== Exercise directions ==
Print the line containing "Click the Used Dev Size value 20954112" and all lines after it to the end of the records below, exactly as written. No pictures.

*** Begin section ***

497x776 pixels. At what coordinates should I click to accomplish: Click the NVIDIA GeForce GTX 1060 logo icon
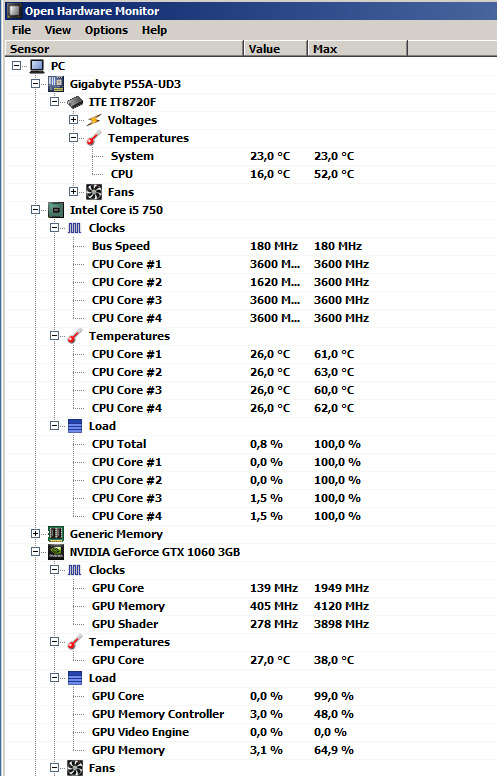[56, 552]
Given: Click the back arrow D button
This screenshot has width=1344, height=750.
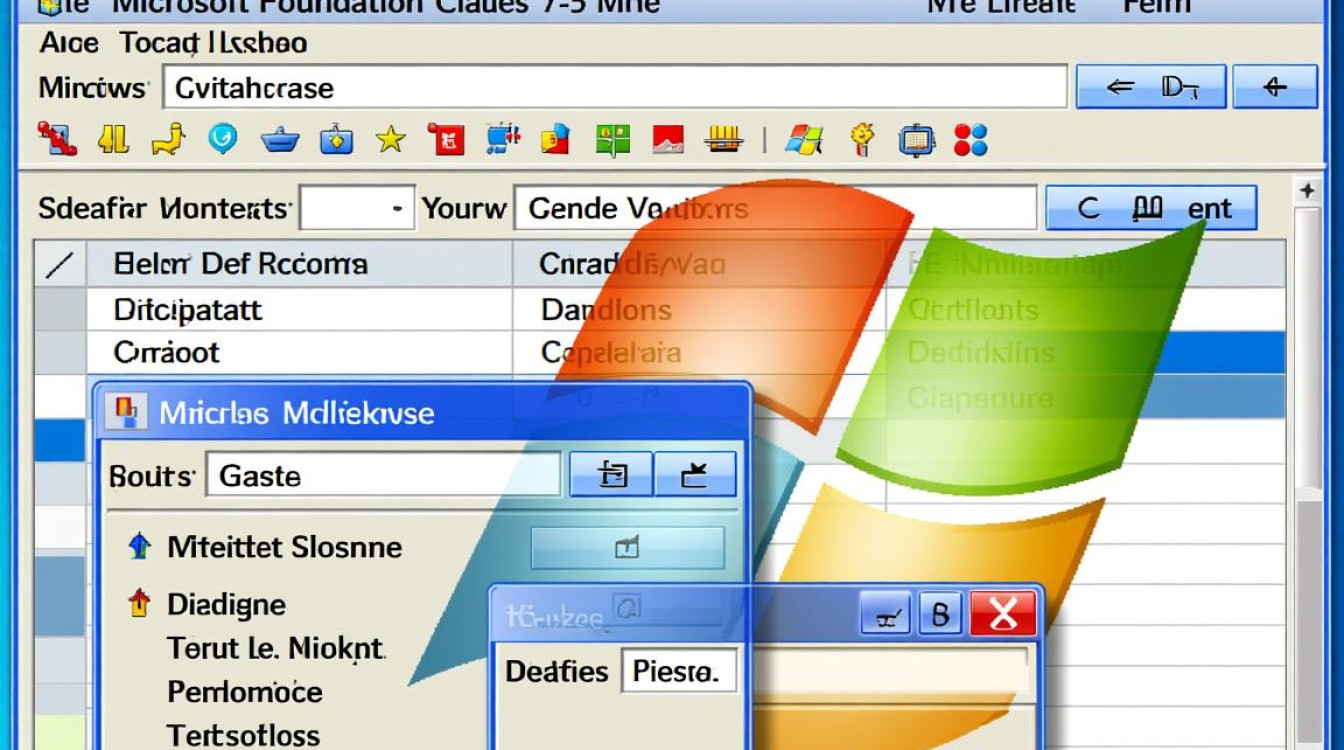Looking at the screenshot, I should [1151, 87].
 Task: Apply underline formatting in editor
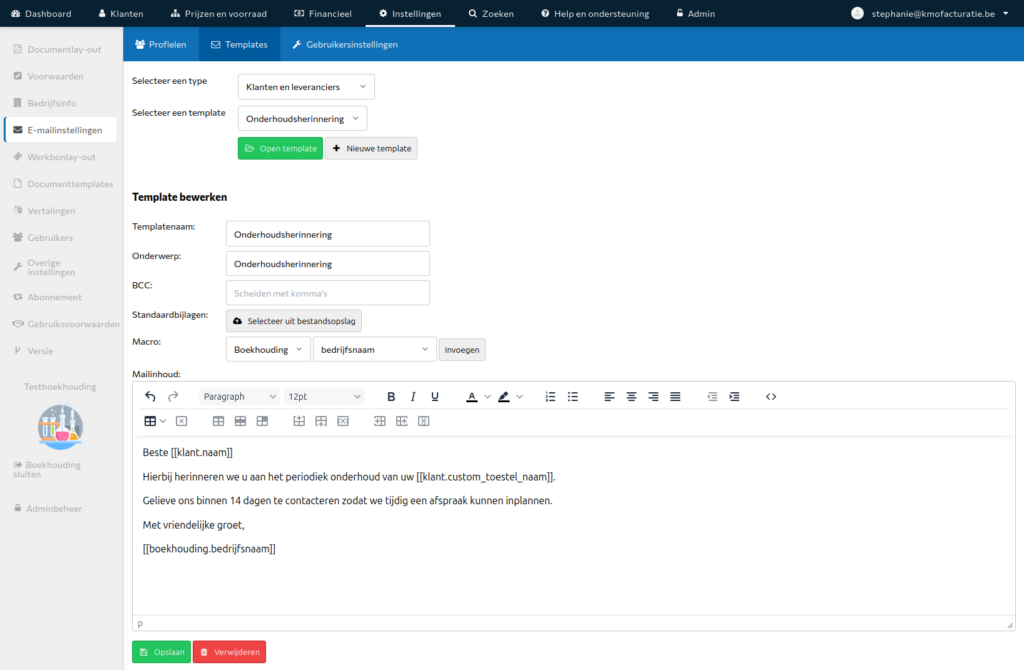tap(434, 396)

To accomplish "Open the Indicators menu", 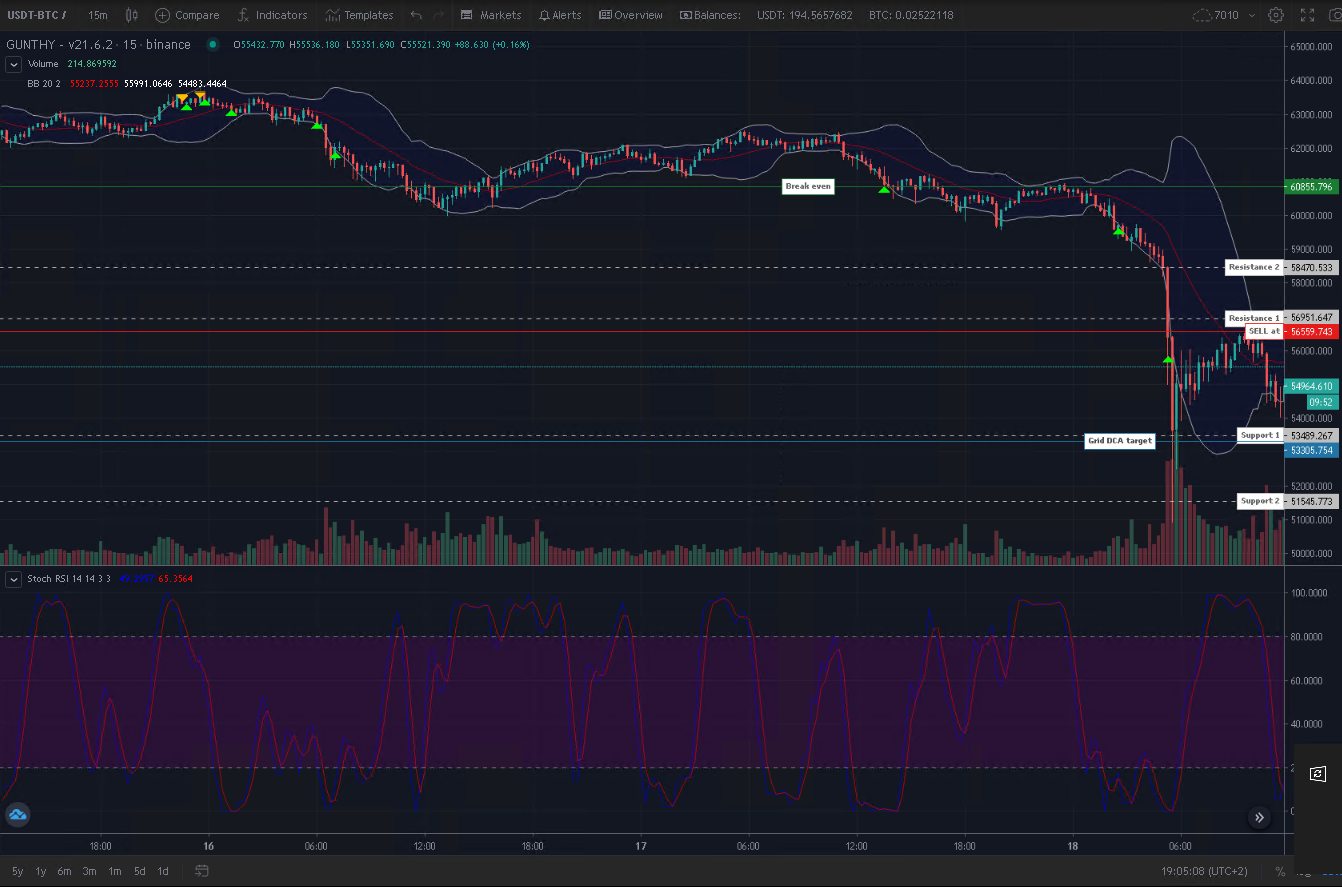I will [272, 15].
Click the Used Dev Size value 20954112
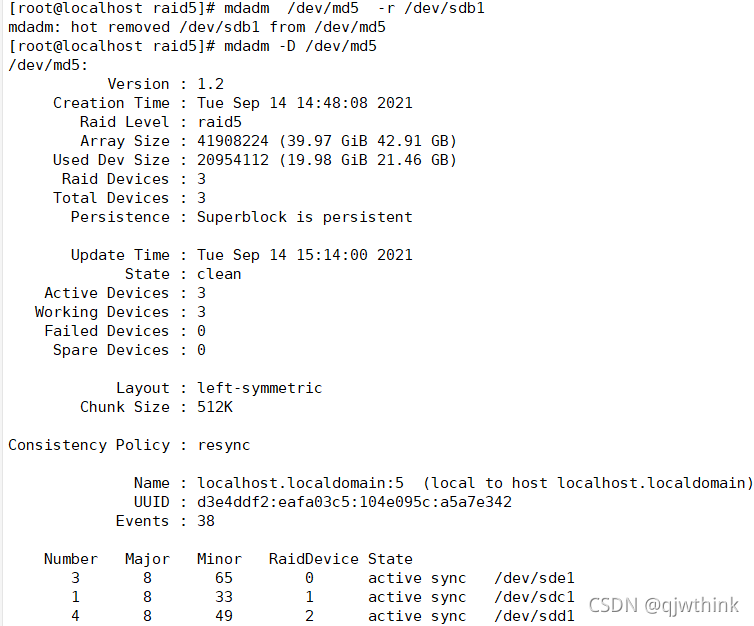 [x=232, y=160]
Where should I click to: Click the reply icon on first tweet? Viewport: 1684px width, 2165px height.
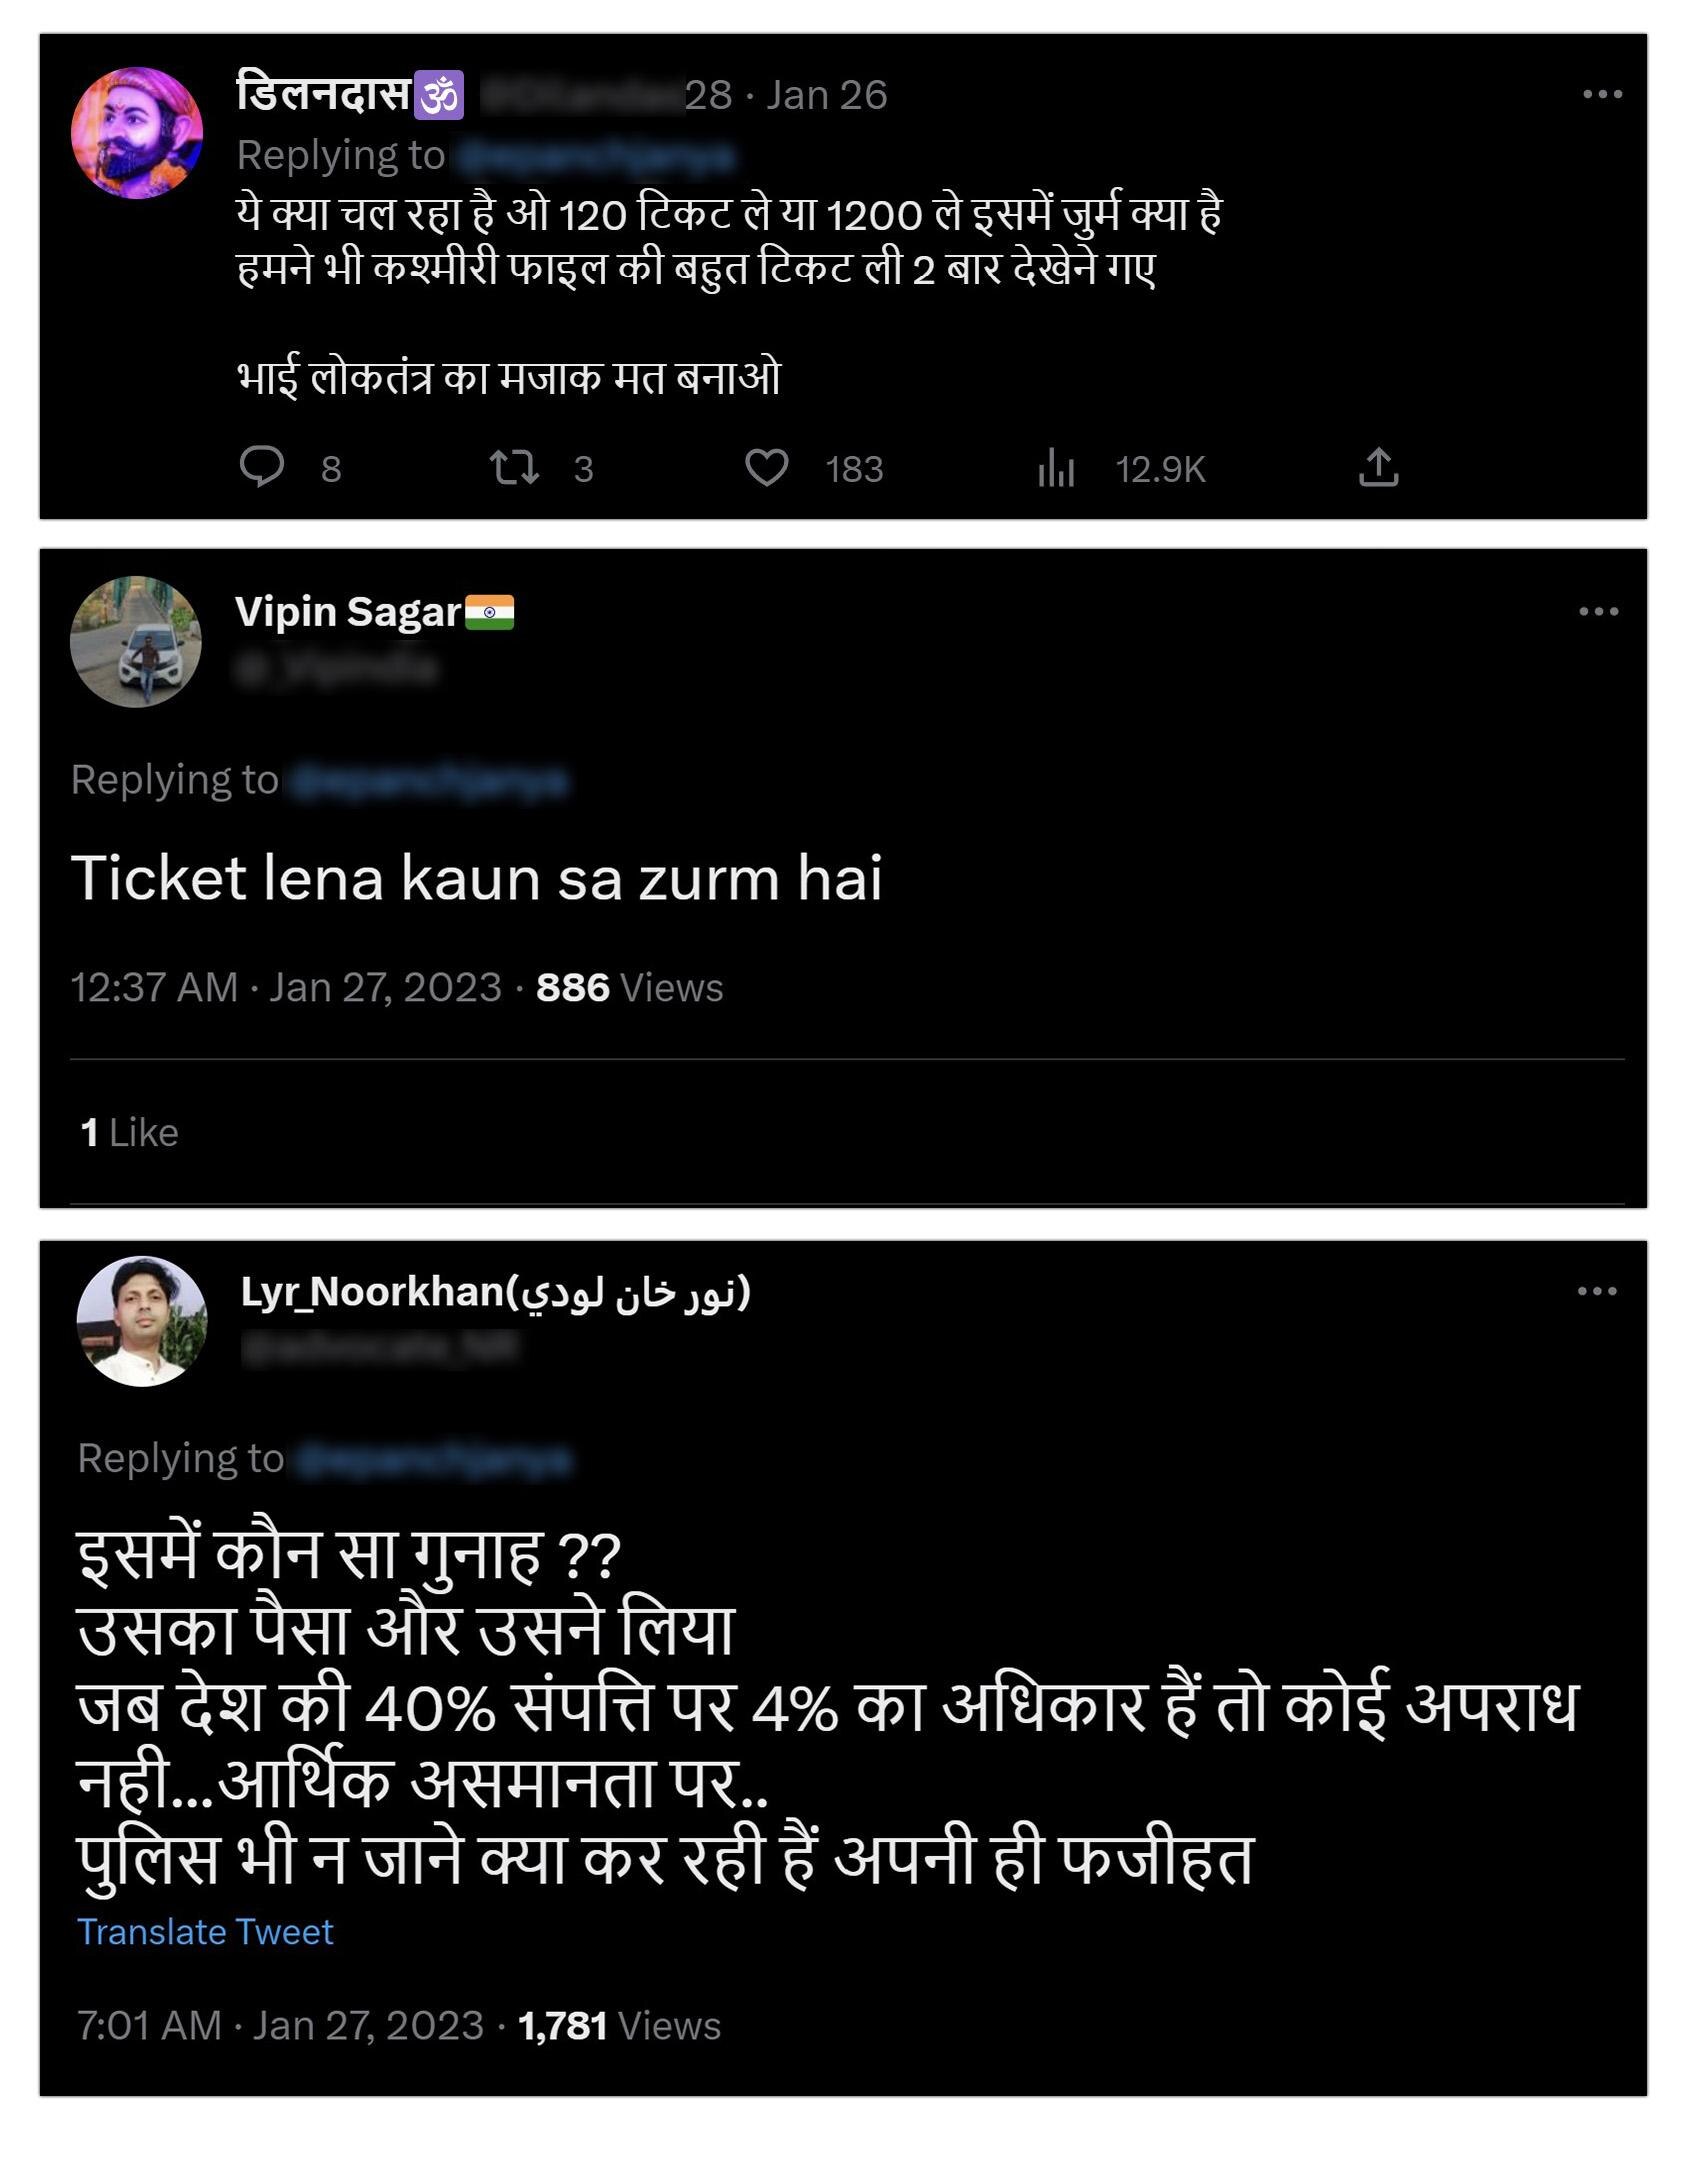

*** End section ***

== Task answer ==
Click the Used Dev Size value 20954112
 [x=232, y=160]
Where should I click to: Click the reply icon on first tweet? Viewport: 1684px width, 2165px height.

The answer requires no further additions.